> **抜粋**
+--
6/18 18:15 SNS時代の知性とは

バイアスを身につけるのって意外と難しい。フィルターバブルでバイアス強化する人もいるけど、適切な反省能力があって、相対主義的な正解のなさ / 絶対的価値の喪失にがんじがらめになっちゃってる人の方が多くない?っていう。そうした多方面への配慮こそが現代的な知性として扱われてる風潮あるかも。かつての演説家みたいな、言い切り型の演技性は、もはやカリスマでは無くなったのか。

6/18 18:23 天才とアイデンティティ

天才はカリキュラムを外れたところに宿る。カリキュラムは人間の能力を平均化・画一化してしまう(正規分布の裾を狭くする)。天才はカリキュラムから外れて、自由になった時間を自律的に使うところから、「極めて自然な流れで」類まれなる能力を育む。おそらくこれは人類全員が持っているポテンシャルだが、カリキュラムによって彼らの行動を制限してしまうところから可能性が遮断されているように思う。天才は人間性の極めて自然な帰結。カリキュラムから外す部分を意識的に作ることでどこかの分野で天才的になれる。
+--
> **課題文**
上の抜粋を一字も変えずに打ち直してください。「天才はカリキュラムを外れたと」を含む箇所から書き始め、「こかの分野で天才的になれる。」まで写したところで止めてください。

> **記録データ**
+--
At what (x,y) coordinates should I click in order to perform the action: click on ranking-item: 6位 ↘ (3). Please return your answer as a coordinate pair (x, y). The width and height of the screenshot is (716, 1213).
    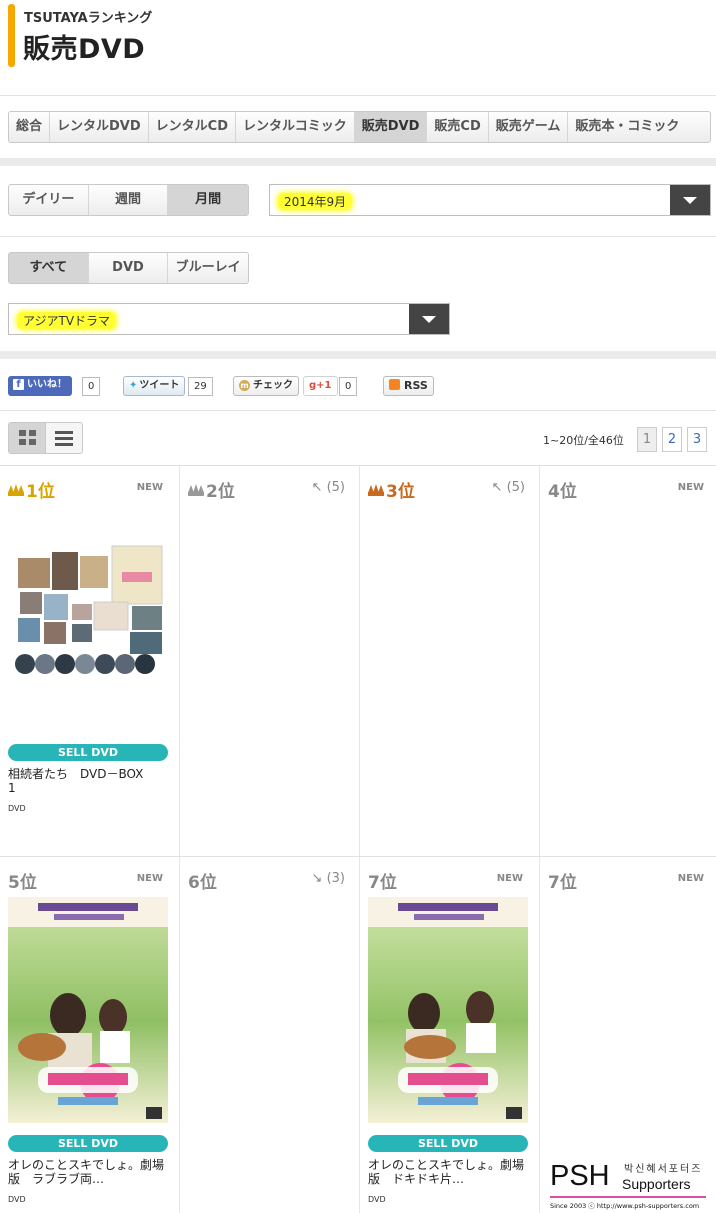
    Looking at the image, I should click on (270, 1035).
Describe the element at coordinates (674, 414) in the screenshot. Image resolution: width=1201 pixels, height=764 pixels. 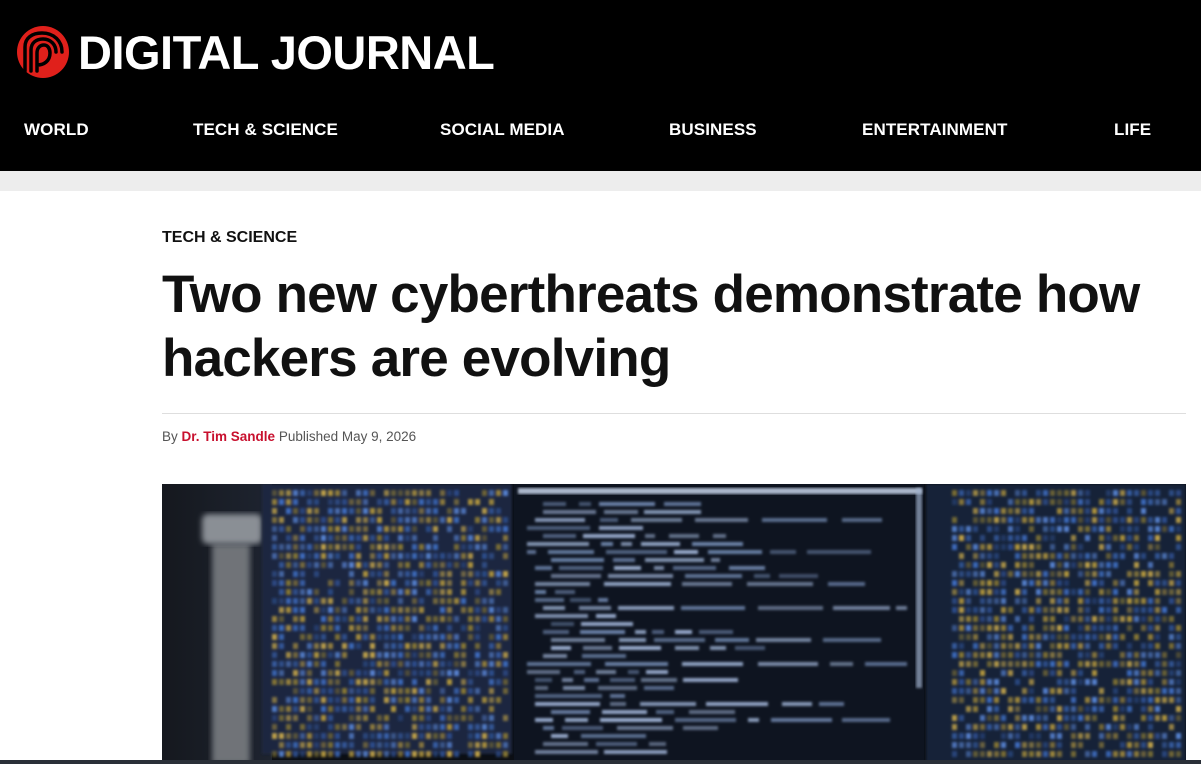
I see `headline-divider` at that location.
+--
> **解答欄**
天才はカリキュラムを外れたところに宿る。カリキュラムは人間の能力を平均化・画一化してしまう(正規分布の裾を狭くする)。天才はカリキュラムから外れて、自由になった時間を自律的に使うところから、「極めて自然な流れで」類まれなる能力を育む。おそらくこれは人類全員が持っているポテンシャルだが、カリキュラムによって彼らの行動を制限してしまうところから可能性が遮断されているように思う。天才は人間性の極めて自然な帰結。カリキュラムから外す部分を意識的に作ることでどこかの分野で天才的になれる。